▶ **THE TASK**:
Scan the material that follows. Copy every line containing the word "údajů".

▶ **INPUT FOR THIS TASK**:
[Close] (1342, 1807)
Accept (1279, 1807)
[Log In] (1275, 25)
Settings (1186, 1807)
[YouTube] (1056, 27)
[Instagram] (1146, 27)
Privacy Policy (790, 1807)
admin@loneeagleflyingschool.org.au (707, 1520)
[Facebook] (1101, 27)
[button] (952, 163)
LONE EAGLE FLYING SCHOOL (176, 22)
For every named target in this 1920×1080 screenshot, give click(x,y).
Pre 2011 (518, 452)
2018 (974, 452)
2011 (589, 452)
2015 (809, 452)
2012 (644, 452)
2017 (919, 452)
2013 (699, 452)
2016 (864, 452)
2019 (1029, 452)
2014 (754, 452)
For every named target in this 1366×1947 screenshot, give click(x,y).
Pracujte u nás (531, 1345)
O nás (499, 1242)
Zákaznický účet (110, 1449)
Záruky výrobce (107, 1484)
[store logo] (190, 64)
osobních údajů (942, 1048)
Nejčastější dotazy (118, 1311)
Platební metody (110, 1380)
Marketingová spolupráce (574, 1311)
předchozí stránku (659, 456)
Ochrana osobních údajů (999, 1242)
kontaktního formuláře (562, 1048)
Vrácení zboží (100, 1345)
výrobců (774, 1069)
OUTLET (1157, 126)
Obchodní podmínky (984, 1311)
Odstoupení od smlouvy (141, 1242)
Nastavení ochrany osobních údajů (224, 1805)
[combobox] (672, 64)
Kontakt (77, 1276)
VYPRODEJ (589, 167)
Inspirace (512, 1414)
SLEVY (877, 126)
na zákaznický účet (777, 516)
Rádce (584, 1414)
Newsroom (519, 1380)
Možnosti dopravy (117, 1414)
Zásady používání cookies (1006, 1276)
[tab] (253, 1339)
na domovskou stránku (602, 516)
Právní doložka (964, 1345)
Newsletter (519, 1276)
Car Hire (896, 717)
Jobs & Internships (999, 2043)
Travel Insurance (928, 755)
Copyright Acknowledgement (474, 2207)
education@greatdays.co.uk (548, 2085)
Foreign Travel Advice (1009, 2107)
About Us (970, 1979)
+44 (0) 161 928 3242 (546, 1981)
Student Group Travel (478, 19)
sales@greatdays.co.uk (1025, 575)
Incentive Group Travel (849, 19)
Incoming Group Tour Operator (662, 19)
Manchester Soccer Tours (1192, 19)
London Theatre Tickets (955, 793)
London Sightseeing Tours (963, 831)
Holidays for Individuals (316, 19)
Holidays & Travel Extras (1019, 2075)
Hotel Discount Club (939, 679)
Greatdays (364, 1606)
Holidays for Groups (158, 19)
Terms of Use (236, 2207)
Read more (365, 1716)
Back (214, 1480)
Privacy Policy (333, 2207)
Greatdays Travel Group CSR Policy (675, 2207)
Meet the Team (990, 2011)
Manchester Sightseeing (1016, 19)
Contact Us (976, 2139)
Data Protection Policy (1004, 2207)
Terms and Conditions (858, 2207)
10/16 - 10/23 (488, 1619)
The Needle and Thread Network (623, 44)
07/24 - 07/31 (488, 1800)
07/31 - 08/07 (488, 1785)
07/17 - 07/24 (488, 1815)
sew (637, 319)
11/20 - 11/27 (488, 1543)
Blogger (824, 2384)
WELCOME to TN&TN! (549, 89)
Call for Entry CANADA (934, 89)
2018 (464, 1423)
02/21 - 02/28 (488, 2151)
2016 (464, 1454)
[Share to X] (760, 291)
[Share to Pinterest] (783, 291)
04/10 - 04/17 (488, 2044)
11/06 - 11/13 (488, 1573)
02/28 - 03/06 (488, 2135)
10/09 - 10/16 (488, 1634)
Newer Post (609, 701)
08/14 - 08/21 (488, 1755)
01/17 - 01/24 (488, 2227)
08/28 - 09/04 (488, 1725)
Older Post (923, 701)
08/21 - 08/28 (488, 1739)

▶ **SOLUTION FOR THIS TASK**:
osobních údajů (942, 1048)
Ochrana osobních údajů (999, 1242)
Nastavení ochrany osobních údajů (224, 1805)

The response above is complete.